Man musste kein Politikexperte sein, um darin bereits eine Drohung gegen die USA, den Westen und die Nato herauszuhören. Der Furor lag nicht in Putins Tonfall, sondern vielmehr in der Bitterkeit seiner Worte, in denen sich eine tiefe Kränkung ausdrückte. "Niemand hat uns zugehört", sagte er. "Vielleicht solltet ihr uns jetzt zuhören."

Nur ein großer "Bluff" oder doch nicht?

Im Publikum, das unter anderem aus hochrangigen Politikern und Militärs bestand, wurde die Rede mit großem Applaus gefeiert. In Washington gab man sich derweil gelassen. Das alles sei nichts Neues, wiegelte eine Sprecherin des Pentagon ab, man sei auf alle Eventualitäten gut vorbereitet. Damit war das Thema für die Trump-Administration erledigt.

Zwar arbeiten auch die USA und China längst an ähnlichen Waffensystemen – wann diese einsatzfähig sein werden, ist bislang unbekannt. Unterdessen rätseln Militärexperten darüber, wie ausgereift das Awangard-System wirklich ist. Und ob Putins "Superwaffe" tatsächlich so potent ist, wie Russland glauben machen will.

Ballistische Flugbahn in 200 Kilometern Höhe

Die große Stärke der Awangard könnte auch ihr Schwachpunkt sein: die Geschwindigkeit. Sie macht das System fehleranfällig. Als Trägerrakete für den Gleitflugkörper verwendet Russland bislang die UR-100N (Nato-Codename: "SS-19 Stiletto"), eine mit Flüssigtreibstoff betriebene ballistische Interkontinentalrakete, deren Reichweite bis zu 10.000 Kilometer beträgt und die die Awangard in den niederen Erdorbit (LEO) bringen kann – in eine Höhe oberhalb von 200 Kilometern, wo die Luft dünn ist und sich größere Geschwindigkeiten schneller erreichen lassen.

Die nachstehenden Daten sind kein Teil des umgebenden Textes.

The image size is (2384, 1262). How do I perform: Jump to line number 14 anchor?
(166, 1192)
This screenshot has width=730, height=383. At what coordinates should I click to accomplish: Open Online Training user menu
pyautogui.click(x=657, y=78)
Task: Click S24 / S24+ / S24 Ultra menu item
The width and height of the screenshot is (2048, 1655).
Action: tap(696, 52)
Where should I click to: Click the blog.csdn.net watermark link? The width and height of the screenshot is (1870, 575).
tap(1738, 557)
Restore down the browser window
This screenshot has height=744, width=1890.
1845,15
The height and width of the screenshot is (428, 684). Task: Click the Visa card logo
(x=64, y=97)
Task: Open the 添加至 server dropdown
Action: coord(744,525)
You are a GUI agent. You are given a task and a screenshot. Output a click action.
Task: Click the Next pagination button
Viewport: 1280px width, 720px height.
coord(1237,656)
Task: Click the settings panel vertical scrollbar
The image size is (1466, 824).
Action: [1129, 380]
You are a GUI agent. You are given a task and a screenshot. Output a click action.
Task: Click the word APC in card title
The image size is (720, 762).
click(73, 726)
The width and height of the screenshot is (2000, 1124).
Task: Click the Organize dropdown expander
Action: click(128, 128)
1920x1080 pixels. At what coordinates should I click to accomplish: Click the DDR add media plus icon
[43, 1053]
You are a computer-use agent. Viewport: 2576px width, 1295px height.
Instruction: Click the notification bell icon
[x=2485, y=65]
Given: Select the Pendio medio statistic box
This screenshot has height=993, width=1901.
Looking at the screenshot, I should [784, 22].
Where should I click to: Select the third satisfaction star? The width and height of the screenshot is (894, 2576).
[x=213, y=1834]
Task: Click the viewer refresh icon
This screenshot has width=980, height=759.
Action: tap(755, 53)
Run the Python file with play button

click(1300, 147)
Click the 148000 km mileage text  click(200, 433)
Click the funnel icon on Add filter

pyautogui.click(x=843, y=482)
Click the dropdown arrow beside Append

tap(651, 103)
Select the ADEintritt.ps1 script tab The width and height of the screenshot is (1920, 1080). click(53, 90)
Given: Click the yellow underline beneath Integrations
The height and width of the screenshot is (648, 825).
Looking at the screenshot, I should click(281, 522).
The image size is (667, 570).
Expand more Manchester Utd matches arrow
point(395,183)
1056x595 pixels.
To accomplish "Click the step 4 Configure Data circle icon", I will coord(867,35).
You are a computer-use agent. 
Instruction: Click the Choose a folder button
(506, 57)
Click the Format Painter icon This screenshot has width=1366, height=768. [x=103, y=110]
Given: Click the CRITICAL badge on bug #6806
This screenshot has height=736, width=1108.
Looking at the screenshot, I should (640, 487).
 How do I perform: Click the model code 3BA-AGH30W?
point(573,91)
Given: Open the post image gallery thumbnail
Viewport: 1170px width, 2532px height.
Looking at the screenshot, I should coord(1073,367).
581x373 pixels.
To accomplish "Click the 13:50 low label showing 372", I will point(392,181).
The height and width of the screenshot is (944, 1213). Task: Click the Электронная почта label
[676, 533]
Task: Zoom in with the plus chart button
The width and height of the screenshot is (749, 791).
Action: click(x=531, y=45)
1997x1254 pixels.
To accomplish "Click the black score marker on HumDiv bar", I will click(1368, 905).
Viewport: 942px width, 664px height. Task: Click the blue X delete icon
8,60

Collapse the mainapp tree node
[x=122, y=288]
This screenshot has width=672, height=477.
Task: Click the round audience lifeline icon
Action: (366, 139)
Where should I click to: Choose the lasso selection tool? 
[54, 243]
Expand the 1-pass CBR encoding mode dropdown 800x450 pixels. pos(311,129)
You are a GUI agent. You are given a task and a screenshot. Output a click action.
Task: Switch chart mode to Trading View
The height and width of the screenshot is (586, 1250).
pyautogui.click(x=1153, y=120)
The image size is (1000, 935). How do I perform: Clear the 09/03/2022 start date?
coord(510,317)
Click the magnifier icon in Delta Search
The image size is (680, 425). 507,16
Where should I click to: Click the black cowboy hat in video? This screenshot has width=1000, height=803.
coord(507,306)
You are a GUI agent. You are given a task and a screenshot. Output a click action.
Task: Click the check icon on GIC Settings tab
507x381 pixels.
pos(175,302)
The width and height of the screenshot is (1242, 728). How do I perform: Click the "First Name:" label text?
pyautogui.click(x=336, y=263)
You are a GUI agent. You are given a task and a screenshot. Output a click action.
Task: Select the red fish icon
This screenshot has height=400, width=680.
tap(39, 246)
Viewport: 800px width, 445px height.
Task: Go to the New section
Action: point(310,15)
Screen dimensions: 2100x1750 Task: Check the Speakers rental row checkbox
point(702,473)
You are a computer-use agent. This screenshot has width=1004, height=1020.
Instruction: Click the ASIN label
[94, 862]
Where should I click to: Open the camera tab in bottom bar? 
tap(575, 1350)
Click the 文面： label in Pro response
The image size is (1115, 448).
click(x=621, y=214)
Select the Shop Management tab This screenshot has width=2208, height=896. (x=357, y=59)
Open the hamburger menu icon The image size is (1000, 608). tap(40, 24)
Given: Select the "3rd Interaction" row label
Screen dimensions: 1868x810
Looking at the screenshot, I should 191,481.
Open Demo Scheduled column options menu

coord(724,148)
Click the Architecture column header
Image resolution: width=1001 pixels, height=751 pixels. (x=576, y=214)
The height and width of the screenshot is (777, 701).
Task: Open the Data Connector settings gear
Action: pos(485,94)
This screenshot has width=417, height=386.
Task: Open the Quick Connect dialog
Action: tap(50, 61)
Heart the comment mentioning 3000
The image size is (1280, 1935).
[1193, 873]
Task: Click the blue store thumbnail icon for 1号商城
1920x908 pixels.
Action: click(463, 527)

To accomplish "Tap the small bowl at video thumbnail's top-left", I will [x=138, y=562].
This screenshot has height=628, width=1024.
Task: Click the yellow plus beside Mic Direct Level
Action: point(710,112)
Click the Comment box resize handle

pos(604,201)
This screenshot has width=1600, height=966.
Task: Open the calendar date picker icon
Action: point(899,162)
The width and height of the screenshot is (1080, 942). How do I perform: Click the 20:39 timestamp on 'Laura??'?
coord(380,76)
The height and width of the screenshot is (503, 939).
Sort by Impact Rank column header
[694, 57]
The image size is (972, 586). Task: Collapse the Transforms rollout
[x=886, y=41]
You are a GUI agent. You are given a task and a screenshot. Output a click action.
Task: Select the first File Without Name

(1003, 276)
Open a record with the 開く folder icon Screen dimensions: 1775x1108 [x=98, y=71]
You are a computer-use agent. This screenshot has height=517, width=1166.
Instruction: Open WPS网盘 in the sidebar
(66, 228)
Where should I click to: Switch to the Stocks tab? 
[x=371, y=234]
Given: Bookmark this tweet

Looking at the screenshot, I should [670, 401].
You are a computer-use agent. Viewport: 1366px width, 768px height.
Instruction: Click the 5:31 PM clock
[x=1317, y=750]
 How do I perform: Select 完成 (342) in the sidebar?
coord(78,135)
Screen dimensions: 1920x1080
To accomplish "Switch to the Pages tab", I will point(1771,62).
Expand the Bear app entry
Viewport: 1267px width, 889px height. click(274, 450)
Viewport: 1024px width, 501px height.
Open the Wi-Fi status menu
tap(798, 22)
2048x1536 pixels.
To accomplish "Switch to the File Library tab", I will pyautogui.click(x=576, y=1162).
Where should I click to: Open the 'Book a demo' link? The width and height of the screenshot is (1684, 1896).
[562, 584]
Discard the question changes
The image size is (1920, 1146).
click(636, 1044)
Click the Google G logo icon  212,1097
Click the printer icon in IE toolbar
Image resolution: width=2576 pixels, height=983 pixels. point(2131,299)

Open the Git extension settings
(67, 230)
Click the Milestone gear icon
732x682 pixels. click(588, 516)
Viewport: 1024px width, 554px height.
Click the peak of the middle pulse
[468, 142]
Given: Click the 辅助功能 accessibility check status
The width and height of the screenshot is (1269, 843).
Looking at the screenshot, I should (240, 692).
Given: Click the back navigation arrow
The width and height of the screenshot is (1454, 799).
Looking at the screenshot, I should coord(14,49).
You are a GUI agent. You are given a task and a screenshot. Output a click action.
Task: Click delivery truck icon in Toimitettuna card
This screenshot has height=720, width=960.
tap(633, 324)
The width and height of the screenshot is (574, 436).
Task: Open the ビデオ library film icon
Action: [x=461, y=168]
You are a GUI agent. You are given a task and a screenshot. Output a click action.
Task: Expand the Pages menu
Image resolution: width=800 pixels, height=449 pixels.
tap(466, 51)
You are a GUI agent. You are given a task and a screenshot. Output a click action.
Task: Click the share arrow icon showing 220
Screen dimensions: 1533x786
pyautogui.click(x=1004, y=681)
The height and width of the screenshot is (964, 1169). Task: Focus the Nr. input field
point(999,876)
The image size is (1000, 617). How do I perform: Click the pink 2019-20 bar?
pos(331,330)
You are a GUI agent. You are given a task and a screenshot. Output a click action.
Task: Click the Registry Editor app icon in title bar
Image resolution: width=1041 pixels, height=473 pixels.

Auf einer Höhe von etwa 100 Kilometern wird der mit einem Gefechtskopf bestückte Wiedereintrittskörper dann abgekoppelt; die Awangard setzt ihre Flugbahn auf das Ziel nun fort, wobei sie weiterhin navigiert werden kann. Nach welchem Prinzip diese Fernsteuerung funktioniert, ist nicht bekannt.

Die kritische Phase ist der Wiedereintritt in die Erdatmosphäre. Dabei entstehen nicht nur enorme Temperaturen, die auf die Rakete einwirken und ihre Geschwindigkeit verringern. Durch den höheren Luftwiderstand innerhalb der Erdatmosphäre bildet sich offenbar auch eine Wolke aus ionisierenden Gasen, die die Rakete leichter sichtbar für gegnerische Sensoren macht.

Russland spricht von erfolgreichen Tests

Bliebe noch der Vorteil der Manövrierfähigkeit. Wie präzise die Steuerung der Awangard wirklich ist, dahinter stehen laut Experten ebenfalls Fragezeichen. Russland selbst spricht von erfolgreichen Tests mit hoher Treffsicherheit des Systems.

Antworten darauf könnte nur der Ernstfall geben. Bleibt zu hoffen, dass es dazu nicht kommt und die Awangard ihren vermeintlichen Technologievorsprung und ihre menschenverachtende Zerstörungskraft niemals wird ausspielen können.